- **TO DO**
Upon reaching the line that contains "The width and height of the screenshot is (945, 694)." in the records below, begin repeating every line exactly through the last one, skipping pictures.

=== RECORDS SHOWN ===

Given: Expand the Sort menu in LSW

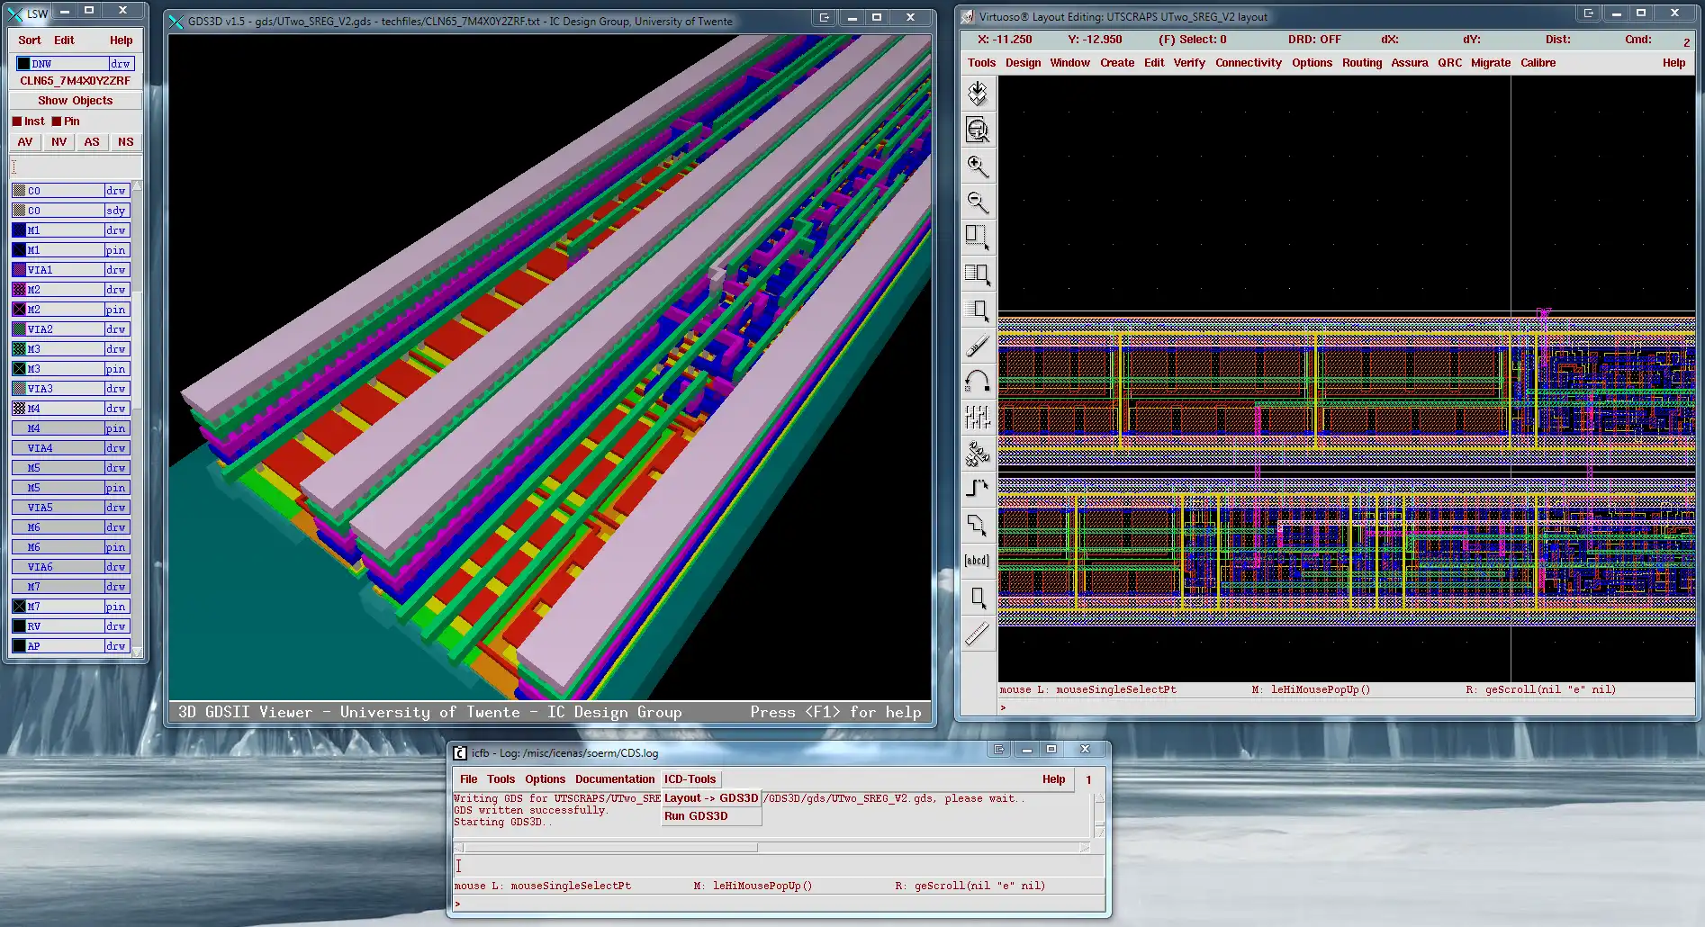Looking at the screenshot, I should pyautogui.click(x=30, y=41).

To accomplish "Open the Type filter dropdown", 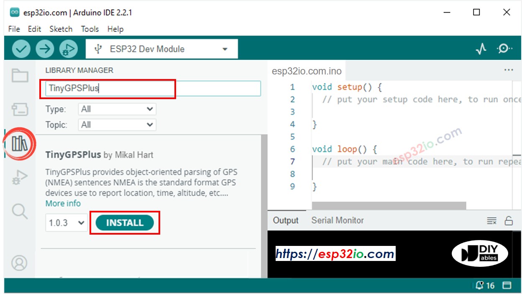I will pyautogui.click(x=117, y=109).

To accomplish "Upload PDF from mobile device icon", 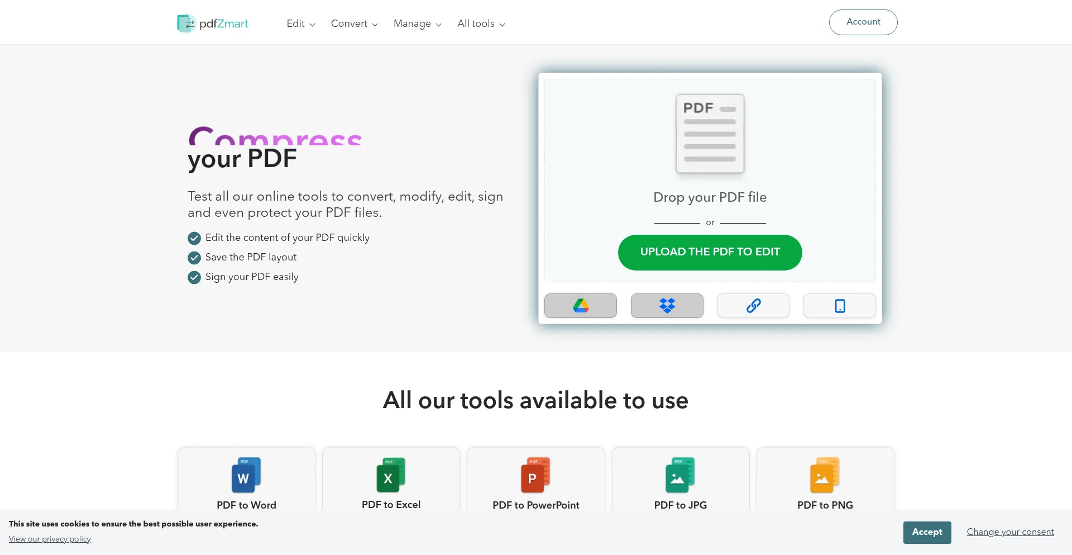I will pos(839,306).
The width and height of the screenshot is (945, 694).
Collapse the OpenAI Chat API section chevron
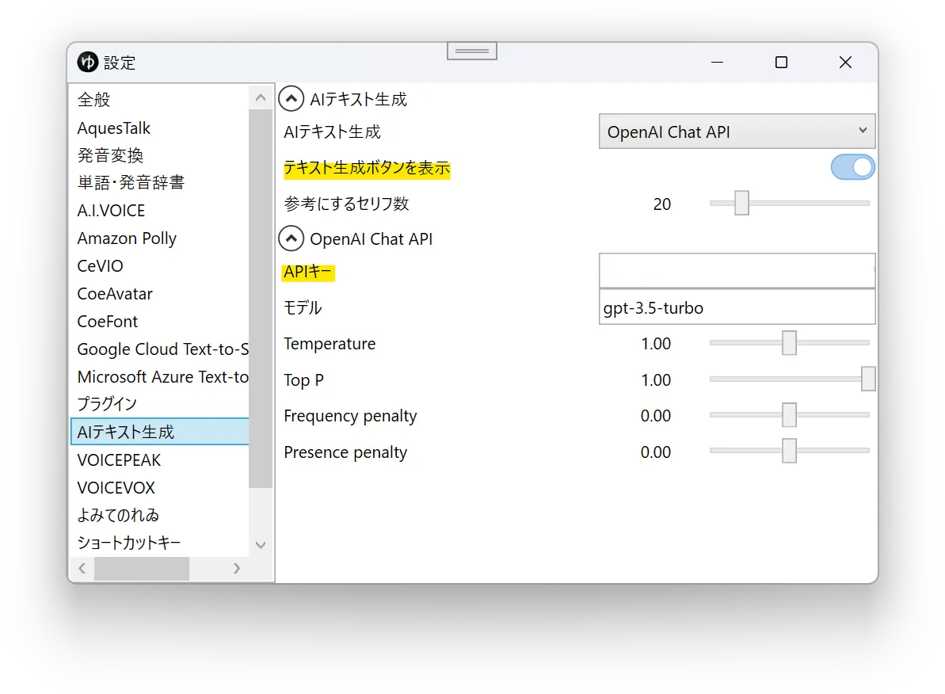pos(291,238)
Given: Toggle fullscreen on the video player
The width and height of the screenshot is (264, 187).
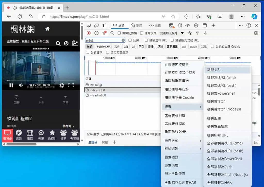Looking at the screenshot, I should coord(71,86).
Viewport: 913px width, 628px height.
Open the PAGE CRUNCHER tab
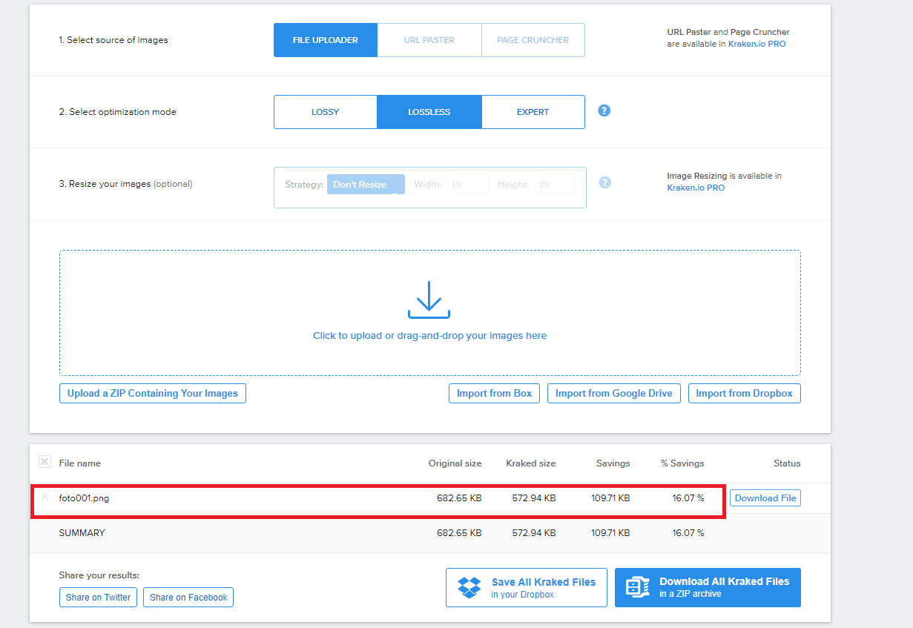click(533, 40)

===

- **SOLUTION TO THIS EXERCISE**
The width and height of the screenshot is (945, 694).
Collapse the OpenAI Chat API section chevron
pos(291,238)
Given: Toggle fullscreen on the video player
The width and height of the screenshot is (264, 187).
Looking at the screenshot, I should coord(71,86).
Viewport: 913px width, 628px height.
Open the PAGE CRUNCHER tab
click(533, 40)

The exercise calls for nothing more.